## Task
Print, please, exactly the lines from the one with "Image resolution: width=1568" through the final line of the data below, with both ends included and the pictures left out.

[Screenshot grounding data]
----------------------------------------
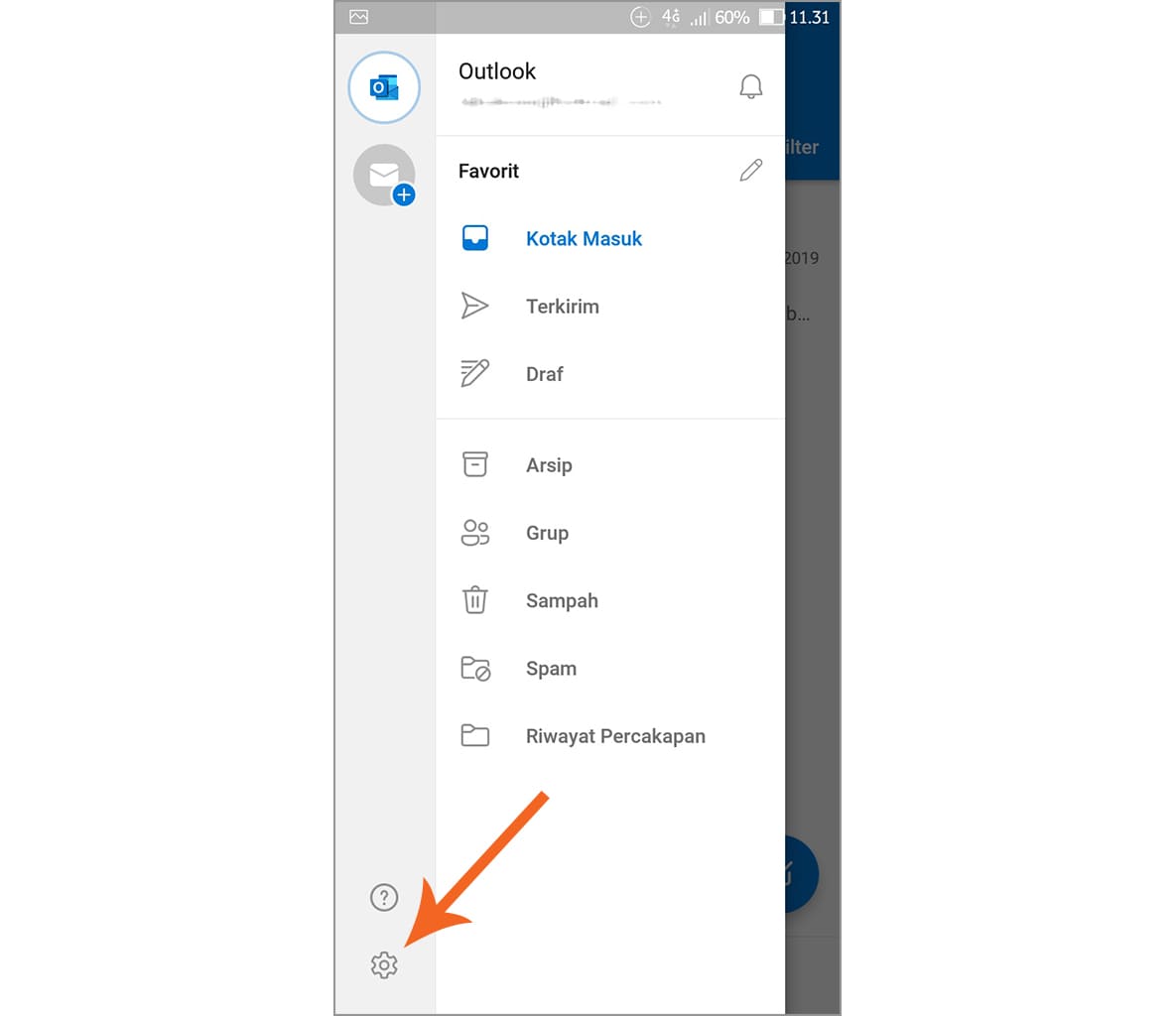The height and width of the screenshot is (1016, 1176).
Task: Open the Help question mark icon
Action: coord(384,897)
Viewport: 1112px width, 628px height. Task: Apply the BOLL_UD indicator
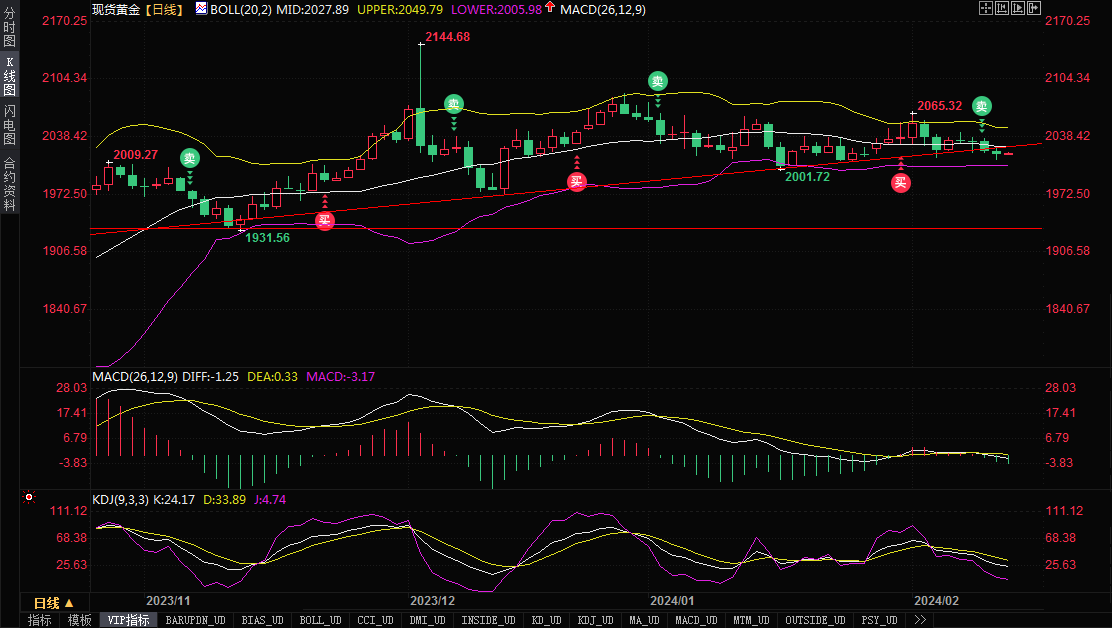click(321, 620)
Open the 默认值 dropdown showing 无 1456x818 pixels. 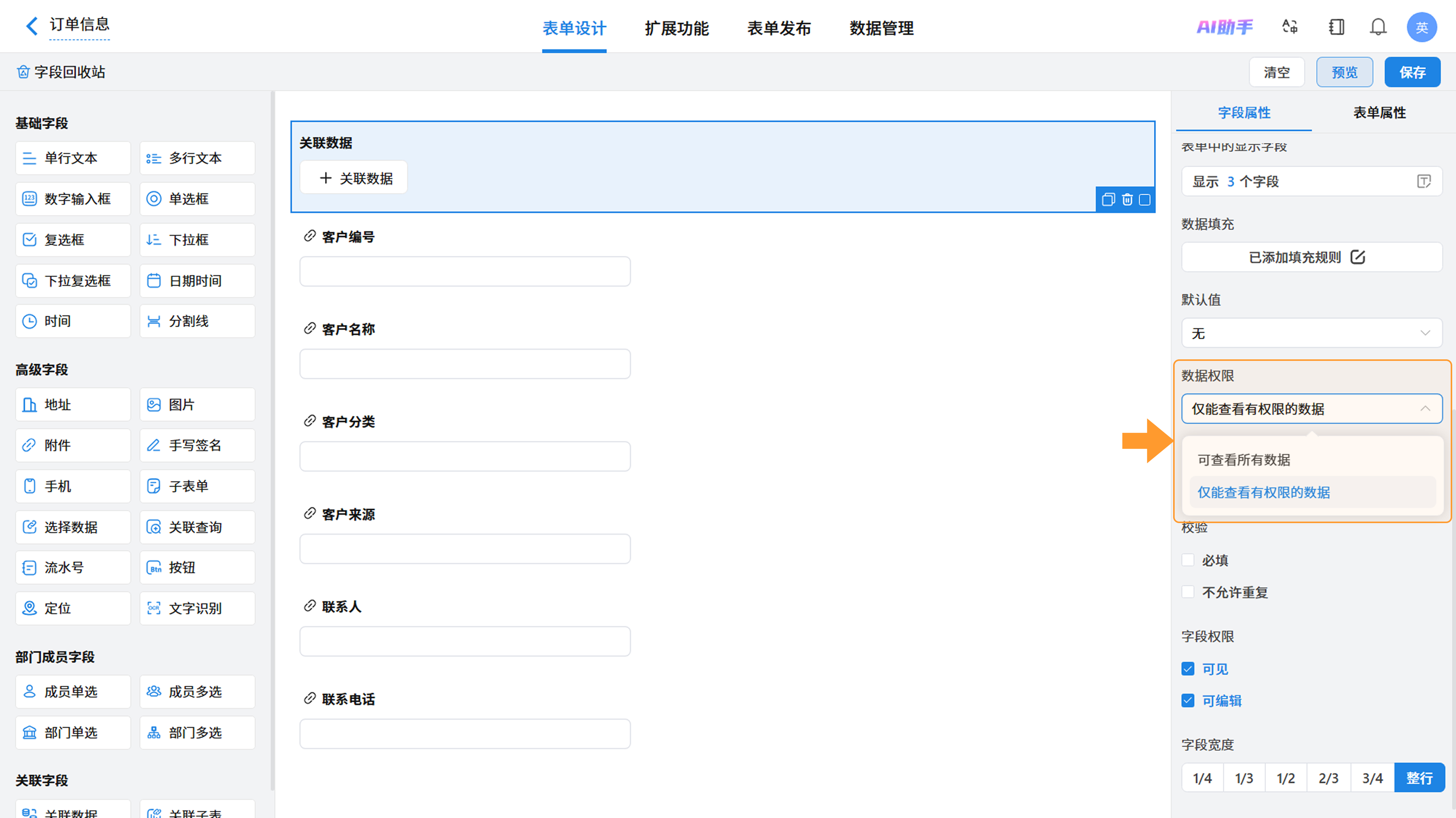[1311, 333]
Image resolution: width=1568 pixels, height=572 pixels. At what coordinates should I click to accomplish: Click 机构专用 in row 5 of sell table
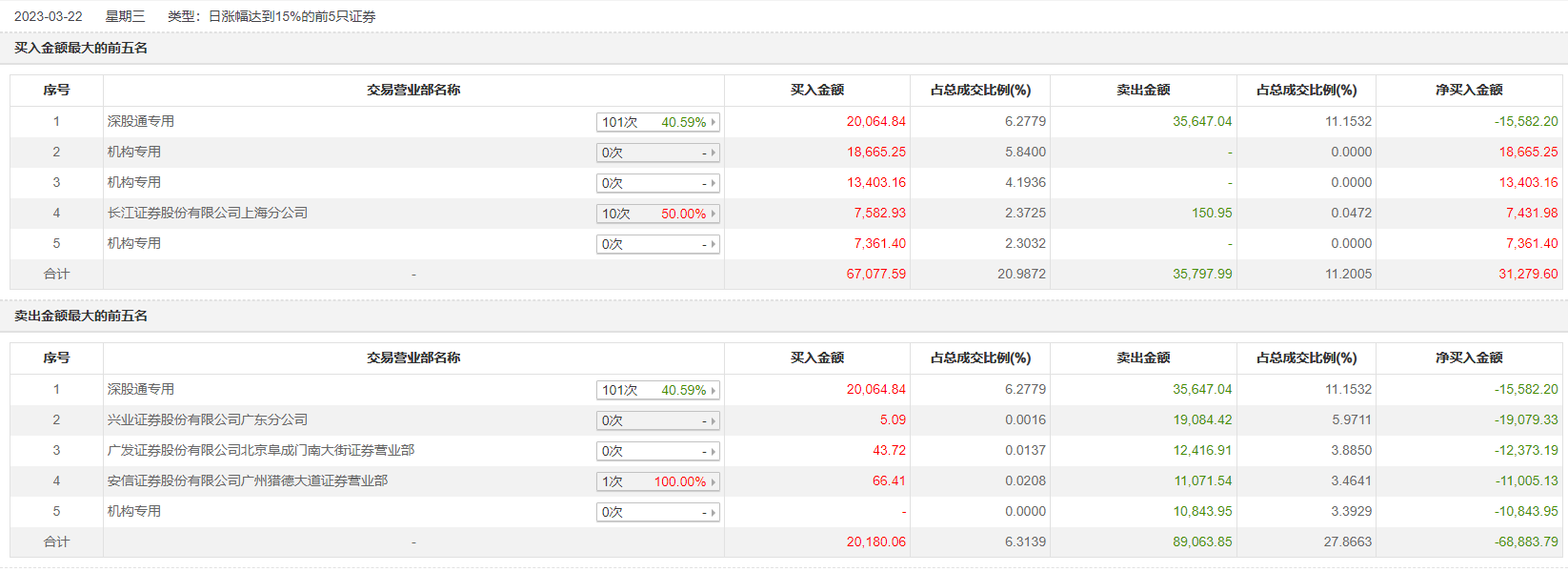tap(134, 511)
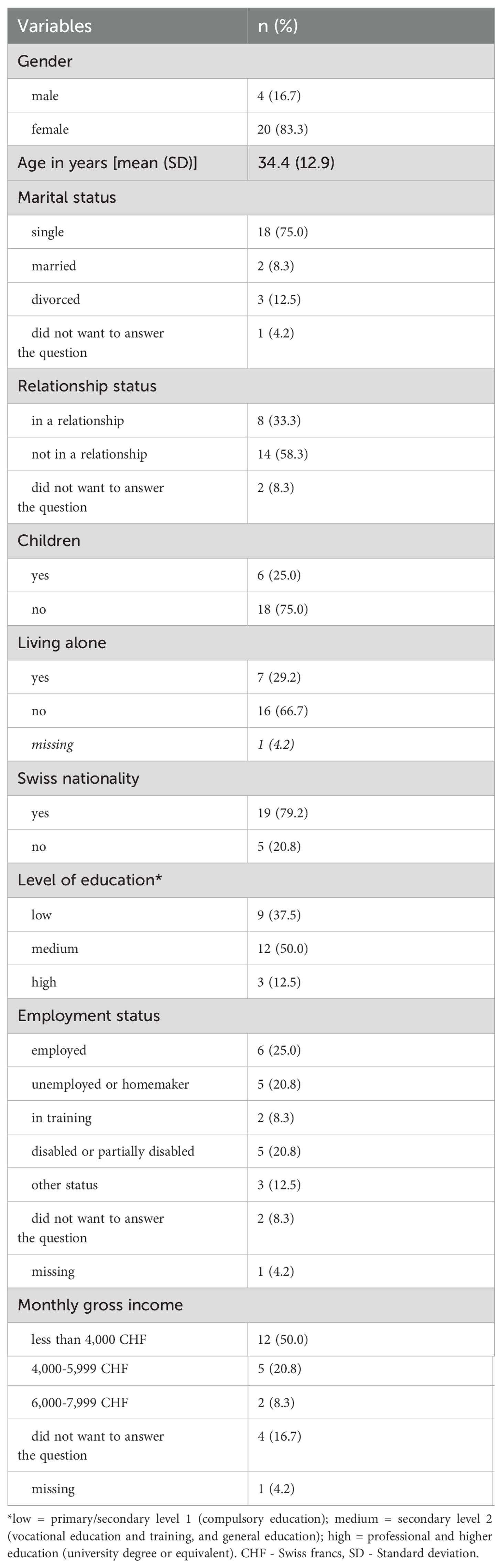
----------------------------------------
## Exercise solution
Image resolution: width=1568 pixels, height=572 pixels. At what coordinates should I click to accomplish: Click 机构专用 in row 5 of sell table
tap(134, 511)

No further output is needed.